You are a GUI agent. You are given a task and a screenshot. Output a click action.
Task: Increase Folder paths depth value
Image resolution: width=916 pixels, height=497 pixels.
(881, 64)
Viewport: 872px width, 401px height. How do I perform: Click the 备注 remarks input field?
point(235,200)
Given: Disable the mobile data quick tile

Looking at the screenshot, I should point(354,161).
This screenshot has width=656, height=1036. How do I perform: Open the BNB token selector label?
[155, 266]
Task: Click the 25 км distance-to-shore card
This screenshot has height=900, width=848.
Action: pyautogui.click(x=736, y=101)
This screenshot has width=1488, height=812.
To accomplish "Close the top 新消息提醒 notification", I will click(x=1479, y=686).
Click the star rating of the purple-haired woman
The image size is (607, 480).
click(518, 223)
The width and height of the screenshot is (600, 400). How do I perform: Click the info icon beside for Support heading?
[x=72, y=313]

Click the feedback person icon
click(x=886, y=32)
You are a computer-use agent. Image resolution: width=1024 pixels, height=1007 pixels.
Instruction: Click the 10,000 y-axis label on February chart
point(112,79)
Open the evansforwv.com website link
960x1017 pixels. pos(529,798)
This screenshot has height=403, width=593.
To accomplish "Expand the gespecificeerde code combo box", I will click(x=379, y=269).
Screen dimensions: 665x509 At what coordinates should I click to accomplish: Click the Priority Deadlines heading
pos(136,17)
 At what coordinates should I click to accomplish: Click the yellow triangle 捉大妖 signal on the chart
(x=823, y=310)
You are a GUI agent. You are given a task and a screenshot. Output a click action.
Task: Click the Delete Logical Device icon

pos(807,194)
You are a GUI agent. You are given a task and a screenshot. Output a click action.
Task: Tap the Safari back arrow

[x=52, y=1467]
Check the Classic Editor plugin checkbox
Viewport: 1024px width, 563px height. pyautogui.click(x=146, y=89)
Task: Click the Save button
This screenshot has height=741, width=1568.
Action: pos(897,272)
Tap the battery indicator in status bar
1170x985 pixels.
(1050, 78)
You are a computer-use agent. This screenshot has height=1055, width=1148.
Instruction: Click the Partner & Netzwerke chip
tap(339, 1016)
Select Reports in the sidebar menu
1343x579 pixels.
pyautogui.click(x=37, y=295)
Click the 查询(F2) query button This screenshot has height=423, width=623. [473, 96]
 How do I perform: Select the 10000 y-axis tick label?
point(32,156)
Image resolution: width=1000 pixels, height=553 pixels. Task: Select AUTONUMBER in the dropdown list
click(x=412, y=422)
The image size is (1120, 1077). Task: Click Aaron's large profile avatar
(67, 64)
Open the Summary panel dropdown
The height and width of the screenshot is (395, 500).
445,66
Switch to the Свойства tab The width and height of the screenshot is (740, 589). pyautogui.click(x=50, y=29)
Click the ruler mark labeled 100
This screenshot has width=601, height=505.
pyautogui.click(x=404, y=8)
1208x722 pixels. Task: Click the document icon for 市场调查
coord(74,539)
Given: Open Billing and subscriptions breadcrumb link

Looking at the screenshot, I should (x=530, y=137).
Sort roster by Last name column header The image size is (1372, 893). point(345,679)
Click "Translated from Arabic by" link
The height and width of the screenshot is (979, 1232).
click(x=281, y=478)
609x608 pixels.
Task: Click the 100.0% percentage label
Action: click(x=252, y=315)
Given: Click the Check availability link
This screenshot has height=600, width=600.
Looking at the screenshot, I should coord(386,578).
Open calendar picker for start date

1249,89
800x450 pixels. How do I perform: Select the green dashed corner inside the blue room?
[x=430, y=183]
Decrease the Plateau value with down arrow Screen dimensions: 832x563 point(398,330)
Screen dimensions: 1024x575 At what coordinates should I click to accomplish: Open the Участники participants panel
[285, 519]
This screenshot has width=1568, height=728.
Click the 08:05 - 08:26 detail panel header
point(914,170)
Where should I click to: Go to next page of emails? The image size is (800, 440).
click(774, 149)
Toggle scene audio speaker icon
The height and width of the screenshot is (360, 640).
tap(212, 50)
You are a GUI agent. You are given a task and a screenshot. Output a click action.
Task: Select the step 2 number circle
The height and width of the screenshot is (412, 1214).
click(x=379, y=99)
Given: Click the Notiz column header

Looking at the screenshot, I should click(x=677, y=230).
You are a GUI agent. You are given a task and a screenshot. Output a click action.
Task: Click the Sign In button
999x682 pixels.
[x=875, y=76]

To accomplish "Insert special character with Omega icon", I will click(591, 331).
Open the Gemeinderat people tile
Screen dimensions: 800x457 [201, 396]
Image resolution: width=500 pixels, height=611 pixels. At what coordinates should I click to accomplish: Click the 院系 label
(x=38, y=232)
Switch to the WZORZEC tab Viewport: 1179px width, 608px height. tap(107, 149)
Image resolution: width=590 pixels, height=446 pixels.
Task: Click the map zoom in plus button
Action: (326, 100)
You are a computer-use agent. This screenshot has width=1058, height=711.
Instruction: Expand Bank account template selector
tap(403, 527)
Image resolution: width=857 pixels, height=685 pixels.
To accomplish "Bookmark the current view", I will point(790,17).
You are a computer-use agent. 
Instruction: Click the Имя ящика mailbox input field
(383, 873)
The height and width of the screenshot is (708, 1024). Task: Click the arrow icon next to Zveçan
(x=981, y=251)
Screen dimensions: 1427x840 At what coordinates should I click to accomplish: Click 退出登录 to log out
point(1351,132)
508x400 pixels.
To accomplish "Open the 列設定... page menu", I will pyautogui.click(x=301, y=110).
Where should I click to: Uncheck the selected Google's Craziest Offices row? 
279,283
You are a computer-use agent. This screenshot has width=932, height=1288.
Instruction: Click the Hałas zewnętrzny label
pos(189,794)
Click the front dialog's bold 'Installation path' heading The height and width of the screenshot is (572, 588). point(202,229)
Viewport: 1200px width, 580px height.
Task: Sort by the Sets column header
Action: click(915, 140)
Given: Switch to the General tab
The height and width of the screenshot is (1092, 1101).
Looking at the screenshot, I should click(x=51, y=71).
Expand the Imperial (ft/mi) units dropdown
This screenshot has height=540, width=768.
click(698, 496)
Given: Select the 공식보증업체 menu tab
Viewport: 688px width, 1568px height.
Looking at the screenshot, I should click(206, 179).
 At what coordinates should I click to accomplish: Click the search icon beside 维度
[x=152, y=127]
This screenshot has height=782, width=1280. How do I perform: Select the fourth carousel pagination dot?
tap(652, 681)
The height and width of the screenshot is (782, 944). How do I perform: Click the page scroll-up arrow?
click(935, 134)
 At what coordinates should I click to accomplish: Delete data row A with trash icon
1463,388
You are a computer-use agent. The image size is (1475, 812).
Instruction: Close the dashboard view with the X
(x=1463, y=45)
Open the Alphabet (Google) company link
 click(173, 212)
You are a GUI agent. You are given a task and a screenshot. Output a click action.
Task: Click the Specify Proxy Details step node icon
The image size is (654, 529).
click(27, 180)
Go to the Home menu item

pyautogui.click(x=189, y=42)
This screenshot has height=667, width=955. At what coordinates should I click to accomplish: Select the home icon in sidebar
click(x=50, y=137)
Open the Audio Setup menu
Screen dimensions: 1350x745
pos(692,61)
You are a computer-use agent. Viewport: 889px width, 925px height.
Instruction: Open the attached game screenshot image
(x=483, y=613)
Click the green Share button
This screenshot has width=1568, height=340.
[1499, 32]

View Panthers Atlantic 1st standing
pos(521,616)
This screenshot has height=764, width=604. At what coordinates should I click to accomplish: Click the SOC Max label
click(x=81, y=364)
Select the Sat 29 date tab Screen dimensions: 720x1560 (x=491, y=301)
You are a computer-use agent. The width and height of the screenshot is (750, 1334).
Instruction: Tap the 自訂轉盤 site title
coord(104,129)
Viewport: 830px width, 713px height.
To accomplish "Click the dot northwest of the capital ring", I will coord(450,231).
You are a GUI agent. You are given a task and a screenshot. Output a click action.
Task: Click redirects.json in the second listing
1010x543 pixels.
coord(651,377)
***
WHAT IS REQUIRED:
Would you copy, word for word, only the lines from the start of the listing to the one that contains "This screenshot has width=1488, height=812.", both included?

THE COMPLETED TASK:
You are a GUI agent. You are given a task and a screenshot. Output a click action.
Task: Increase Folder paths depth value
Image resolution: width=916 pixels, height=497 pixels.
(881, 64)
Viewport: 872px width, 401px height. How do I perform: Click the 备注 remarks input field?
point(235,200)
Given: Disable the mobile data quick tile

Looking at the screenshot, I should point(354,161).
This screenshot has width=656, height=1036. How do I perform: Open the BNB token selector label?
[155, 266]
Task: Click the 25 км distance-to-shore card
This screenshot has height=900, width=848.
Action: pyautogui.click(x=736, y=101)
This screenshot has width=1488, height=812.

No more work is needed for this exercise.